__EXERCISE PROMPT__
The range starts at the line containing "Click the 商品SKU input for row m" and ends at the last line of the records below. Reproduce those lines exactly.

──────────────────────────────

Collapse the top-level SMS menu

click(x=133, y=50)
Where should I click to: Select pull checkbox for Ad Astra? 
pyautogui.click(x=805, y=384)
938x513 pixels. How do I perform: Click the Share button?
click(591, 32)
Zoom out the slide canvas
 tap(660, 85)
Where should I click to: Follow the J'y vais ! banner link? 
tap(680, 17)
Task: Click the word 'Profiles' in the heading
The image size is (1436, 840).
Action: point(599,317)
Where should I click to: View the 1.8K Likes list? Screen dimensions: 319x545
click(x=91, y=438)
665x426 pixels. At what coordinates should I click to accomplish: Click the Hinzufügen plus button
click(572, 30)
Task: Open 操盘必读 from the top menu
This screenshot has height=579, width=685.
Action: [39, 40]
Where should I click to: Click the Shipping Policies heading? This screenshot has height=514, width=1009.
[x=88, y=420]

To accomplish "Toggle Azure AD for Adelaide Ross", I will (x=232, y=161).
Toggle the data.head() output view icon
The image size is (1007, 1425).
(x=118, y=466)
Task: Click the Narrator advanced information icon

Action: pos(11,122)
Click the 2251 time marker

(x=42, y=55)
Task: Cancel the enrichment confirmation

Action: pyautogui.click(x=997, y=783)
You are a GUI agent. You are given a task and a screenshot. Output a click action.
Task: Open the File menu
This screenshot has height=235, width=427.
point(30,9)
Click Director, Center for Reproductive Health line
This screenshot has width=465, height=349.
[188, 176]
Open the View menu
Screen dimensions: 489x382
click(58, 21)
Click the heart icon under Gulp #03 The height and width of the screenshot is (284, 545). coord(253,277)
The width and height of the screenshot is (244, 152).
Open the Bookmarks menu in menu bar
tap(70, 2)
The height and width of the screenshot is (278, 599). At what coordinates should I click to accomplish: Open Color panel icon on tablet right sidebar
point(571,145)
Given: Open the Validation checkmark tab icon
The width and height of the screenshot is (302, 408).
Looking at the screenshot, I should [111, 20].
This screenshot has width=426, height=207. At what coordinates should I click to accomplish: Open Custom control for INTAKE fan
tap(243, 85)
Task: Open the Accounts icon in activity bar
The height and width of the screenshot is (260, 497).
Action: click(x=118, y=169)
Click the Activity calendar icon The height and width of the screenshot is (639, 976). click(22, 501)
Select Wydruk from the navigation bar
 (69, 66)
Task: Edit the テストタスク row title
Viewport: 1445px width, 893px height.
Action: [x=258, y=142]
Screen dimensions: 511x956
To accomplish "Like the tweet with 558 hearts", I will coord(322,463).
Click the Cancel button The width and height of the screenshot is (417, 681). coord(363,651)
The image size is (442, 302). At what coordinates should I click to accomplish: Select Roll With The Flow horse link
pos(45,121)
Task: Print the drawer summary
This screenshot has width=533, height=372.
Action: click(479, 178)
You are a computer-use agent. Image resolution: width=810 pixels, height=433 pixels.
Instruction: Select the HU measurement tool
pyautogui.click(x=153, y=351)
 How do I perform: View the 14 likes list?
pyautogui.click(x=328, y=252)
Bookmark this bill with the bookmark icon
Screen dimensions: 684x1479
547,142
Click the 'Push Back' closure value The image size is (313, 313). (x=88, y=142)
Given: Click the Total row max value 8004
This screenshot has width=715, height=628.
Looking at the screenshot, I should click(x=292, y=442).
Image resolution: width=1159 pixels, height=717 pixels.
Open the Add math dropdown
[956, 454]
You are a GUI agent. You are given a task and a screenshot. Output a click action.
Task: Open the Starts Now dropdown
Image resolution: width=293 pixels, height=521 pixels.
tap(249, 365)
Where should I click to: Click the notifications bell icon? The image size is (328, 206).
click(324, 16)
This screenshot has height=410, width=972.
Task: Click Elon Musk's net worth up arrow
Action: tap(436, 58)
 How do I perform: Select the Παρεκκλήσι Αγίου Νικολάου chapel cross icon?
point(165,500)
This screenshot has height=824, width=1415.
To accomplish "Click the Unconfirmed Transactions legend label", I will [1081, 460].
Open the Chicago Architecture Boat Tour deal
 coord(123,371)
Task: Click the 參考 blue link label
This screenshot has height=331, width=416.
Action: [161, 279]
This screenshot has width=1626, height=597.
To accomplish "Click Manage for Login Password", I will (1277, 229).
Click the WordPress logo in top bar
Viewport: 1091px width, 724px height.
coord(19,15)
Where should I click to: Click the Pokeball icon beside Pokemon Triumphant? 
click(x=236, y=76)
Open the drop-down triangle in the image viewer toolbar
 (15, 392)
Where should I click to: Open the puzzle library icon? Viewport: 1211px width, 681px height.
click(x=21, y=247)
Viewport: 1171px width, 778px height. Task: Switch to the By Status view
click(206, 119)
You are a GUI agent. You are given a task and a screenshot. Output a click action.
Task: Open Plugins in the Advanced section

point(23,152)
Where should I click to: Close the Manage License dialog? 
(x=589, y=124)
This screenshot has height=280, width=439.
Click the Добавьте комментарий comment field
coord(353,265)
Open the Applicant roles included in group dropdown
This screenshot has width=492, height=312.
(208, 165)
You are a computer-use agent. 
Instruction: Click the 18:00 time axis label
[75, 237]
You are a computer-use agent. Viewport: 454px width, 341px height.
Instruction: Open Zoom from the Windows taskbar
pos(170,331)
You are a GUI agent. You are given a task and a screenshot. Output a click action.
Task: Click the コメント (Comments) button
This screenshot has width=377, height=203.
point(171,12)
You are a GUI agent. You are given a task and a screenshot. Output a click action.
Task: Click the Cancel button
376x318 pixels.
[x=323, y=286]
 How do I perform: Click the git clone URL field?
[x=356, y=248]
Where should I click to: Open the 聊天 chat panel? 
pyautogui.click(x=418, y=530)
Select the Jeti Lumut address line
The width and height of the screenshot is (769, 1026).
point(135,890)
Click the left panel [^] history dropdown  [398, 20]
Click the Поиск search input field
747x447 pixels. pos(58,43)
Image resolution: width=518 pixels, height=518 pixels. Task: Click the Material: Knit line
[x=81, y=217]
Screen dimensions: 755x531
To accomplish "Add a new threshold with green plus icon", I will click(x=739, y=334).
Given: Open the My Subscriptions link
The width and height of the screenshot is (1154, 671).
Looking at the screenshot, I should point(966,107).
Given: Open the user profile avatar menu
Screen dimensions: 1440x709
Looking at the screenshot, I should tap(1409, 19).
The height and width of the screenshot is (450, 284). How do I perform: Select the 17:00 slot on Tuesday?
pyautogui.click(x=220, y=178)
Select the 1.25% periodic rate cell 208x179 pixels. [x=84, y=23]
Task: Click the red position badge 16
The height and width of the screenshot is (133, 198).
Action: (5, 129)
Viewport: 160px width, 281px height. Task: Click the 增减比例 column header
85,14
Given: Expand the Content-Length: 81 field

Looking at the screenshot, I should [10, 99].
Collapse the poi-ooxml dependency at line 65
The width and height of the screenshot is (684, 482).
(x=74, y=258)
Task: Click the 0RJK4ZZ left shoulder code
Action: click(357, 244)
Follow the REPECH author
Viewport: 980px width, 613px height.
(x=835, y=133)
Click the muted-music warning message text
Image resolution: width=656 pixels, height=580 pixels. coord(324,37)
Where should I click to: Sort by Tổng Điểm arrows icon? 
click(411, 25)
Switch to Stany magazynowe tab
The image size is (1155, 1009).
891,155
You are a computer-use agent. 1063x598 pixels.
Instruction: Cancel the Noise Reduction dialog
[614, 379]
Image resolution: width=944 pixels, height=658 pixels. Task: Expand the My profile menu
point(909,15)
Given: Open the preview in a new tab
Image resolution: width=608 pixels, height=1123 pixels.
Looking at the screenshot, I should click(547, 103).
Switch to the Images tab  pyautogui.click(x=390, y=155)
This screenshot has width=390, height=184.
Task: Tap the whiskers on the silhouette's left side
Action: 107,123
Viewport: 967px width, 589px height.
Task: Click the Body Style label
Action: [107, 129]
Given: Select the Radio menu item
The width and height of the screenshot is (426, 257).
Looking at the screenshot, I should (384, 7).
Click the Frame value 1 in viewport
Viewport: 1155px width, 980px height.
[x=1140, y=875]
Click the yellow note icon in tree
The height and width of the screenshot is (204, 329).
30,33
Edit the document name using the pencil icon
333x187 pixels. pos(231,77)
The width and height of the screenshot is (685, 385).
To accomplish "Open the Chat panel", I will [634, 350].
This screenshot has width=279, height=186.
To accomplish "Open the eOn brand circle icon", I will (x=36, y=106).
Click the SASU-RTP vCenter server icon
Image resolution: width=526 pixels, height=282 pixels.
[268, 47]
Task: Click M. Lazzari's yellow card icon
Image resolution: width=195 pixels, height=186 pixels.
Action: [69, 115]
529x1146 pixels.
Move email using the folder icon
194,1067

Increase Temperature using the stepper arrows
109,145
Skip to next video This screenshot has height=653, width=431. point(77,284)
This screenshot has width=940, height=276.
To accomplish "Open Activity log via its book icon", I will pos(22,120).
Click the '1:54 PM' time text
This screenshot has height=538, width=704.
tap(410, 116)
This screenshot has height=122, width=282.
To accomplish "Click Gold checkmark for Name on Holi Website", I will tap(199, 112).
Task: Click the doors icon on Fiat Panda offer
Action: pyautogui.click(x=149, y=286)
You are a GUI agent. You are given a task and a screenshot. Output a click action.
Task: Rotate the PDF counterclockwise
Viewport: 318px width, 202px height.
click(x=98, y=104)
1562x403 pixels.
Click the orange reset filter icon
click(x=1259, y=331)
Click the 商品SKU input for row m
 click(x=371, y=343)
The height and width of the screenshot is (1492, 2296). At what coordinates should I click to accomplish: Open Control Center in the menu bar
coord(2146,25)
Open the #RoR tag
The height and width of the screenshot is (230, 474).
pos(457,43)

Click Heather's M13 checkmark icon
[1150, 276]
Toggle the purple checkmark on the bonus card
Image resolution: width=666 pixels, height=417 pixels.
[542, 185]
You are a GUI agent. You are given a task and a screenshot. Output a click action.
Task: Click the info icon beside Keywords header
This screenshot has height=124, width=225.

──────────────────────────────

__SOLUTION FOR THIS PROBLEM__
Click the 商品SKU input for row m
 click(x=371, y=343)
The height and width of the screenshot is (1492, 2296). At what coordinates should I click to accomplish: Open Control Center in the menu bar
coord(2146,25)
Open the #RoR tag
The height and width of the screenshot is (230, 474).
pos(457,43)

Click Heather's M13 checkmark icon
[1150, 276]
Toggle the purple checkmark on the bonus card
Image resolution: width=666 pixels, height=417 pixels.
[542, 185]
You are a GUI agent. You are given a task and a screenshot. Output a click action.
Task: Click the info icon beside Keywords header
This screenshot has height=124, width=225.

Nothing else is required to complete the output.